Среди коренных трансформаций в жизнедеятельности ЦСУ в 1930-е годы французские исследователи выделяют повышение мобильности персонала, вызванное чистками. Характерными чертами изменений в области найма работников станет сокращение среди сотрудников ЦСУ уроженцев Москвы и Московской области и привлечение к работе «нового поколения красных кадров». Не отличаясь ни компетентностью, ни образованием, они использовали свою партийность как инструмент для выдвижения (3, с. 358).
В целом, можно резюмировать использованный Блюмом и Меспуле подход для исследования «формирования управленческих механизмов сталинского государства» следующим образом. Поставив во главу угла роль отдельного человека, ученые обращали внимание как на накопленный им опыт, так и на его взаимодействие с другими людьми и организациями. Таким образом, человек представал не пассивным субъектом, а участником формирования социума. В этом свете и «власть» может быть истолкована не как дело рук одного человека или группы лиц, а как результат взаимодействия «между теми, кто правит, и теми, кем правят» (1, с. 263). Однако это отнюдь не умаляет значения, придаваемого исследователями и самому учреждению как пространству, где происходит взаимодействие людей. На примере сотрудников ЦСУ Блюмом и Меспуле ставится вопрос о сотрудничестве или сопротивлении и, в более узком смысле, о характере участия каждого в той трагедии, которая развернется в СССР в 1930-е годы.

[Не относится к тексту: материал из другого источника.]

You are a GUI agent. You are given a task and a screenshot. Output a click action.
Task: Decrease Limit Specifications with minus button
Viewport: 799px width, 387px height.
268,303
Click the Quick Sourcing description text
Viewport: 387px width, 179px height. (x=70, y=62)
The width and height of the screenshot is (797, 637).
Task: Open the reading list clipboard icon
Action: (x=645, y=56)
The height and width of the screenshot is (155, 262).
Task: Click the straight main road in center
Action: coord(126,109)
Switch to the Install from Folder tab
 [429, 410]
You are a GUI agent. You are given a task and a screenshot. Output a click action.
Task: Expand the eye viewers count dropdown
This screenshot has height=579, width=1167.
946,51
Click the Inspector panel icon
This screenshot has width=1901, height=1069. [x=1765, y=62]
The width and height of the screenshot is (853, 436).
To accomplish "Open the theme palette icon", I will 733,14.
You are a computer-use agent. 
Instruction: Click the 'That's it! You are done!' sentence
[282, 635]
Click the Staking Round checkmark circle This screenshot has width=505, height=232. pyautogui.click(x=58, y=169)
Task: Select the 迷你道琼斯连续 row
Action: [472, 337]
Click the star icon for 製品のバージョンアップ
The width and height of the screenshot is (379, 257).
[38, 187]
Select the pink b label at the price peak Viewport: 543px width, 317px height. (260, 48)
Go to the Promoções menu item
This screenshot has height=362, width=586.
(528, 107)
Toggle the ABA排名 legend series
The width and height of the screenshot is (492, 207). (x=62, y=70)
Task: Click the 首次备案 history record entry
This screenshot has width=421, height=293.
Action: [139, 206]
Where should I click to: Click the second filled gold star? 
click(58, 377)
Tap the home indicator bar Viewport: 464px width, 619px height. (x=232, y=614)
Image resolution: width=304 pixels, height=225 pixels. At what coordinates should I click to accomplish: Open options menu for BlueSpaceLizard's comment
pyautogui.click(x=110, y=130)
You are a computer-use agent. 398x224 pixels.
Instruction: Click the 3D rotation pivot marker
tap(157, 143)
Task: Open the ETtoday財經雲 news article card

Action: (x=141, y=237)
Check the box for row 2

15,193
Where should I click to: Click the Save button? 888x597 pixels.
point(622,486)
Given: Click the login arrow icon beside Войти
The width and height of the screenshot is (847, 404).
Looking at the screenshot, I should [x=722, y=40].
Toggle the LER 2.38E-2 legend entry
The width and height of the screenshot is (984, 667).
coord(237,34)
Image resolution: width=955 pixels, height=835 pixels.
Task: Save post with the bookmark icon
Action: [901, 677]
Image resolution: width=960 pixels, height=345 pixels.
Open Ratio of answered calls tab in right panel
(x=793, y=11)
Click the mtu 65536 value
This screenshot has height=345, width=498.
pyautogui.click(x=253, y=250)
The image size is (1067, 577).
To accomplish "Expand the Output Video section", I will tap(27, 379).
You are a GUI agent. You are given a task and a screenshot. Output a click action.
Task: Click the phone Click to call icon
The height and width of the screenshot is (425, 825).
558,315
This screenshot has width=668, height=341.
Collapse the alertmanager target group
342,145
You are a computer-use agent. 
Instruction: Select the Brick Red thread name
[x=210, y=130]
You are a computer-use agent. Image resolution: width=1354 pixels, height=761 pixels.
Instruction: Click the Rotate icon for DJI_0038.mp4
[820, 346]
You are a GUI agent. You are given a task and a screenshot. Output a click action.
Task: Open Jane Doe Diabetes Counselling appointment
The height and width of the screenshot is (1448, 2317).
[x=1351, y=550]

В статье Ива Коэна представлен иной угол зрения на административные практики, которые «удушали» политику, являясь инструментом, позволяющим блокировать любое ее проявление (4, с. 270–271). В центре внимания автора находится материальное измерение административных практик, включавшее в себя такие технические приспособления, как телеграф, телефон, картотеки, и позволяющее рассмотреть «технический аспект» управления еще и в конкретных историко-географических условиях.
Для подкрепления и иллюстрации своего тезиса о политической значимости материальности административных практик автор делает акцент на следующих примерах: введение «системы карточек» в Советском Союзе в начале 1920-х годов как формы рационализации и автоматизации управления, а также внедрение так называемого «диспетчинга» в промышленной администрации в начале 1930-х годов. Обе системы механизации управления были заимствованы из американской и европейской практики, однако изобилие технической литературы по этому вопросу свидетельствует, по мнению Ива Коэна, о том, что «СССР был гораздо более значительным полем для освоения
Советский диспетчинг, сменивший «функциональную организацию» 1920-х годов, сформировал систему вертикального подчинения на предприятии, ликвидировав «командование со стороны» (4, с. 290). Своеобразной «лабораторией» или экспериментальным полем для введения диспетчинга в Советском Союзе была Ленинградская область как оплот тяжелой промышленности. Диспетчинг стал наиболее активно внедряться в тяжелой промышленности в конце 1937 г., когда на страну обрушились репрессии. В рамках реформы в каждой центральной дирекции Народного комиссариата тяжелой промышленности (НКТП) было создано два дополнительных отдела – технический и производственно-распорядительный, в котором и работали диспетчеры, молодые инженеры, выдвинувшиеся в эпоху Большого террора. Диспетчеры должны были по нескольку месяцев оставаться на предприятиях в целях лучшего их изучения, что позволяло преодолевать бюрократизм, одним из недостатков которого являлось «управление на расстоянии». Реформа тяжелой промышленности, таким образом, была напрямую связана с репрессиями и «сталинским обновлением кадров», пишет автор. В этих условиях диспетчинг рассматривался как «чудесное решение» проблемы управления промышленностью.
И. Коэн обращает внимание на неудачи, которые скоро дали о себе знать при введении системы диспетчинга. Схемы диспетчинга были всюду стандартными и не учитывали особенностей конкретного производства. Автор констатирует, что система диспетчинга начала быстро разлагаться, «не сумев преодолеть хаос, с которым она была призвана бороться» (4, с. 292).
Среди других проявлений материальности административных практик Коэн упоминает телефон, который стал «замечательным инструментом контроля» в высших эшелонах власти (4, с. 297). В советских условиях телефон также являлся институциональным воплощением властного произвола. Наличие телефона, продолжает Коэн, являлось также признаком принадлежности к власти, «иерархической привилегией» (4, с. 300). Наконец, телефон создавал эффект присутствия на расстоянии – будь то пространственном, социальном или иерархическом.